» PROBLEM REQUIREMENTS: Please restate every record below word for word.
[[ ENTRIES SHOWN open ]]
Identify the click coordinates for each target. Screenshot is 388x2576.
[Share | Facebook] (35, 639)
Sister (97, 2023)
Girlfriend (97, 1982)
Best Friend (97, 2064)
[[ ENTRIES SHOWN closed ]]
» EXERCISE RESULT:
Identify the click coordinates for each target. Screenshot is 388x2576.
[Share | Facebook] (35, 639)
Sister (97, 2023)
Girlfriend (97, 1982)
Best Friend (97, 2064)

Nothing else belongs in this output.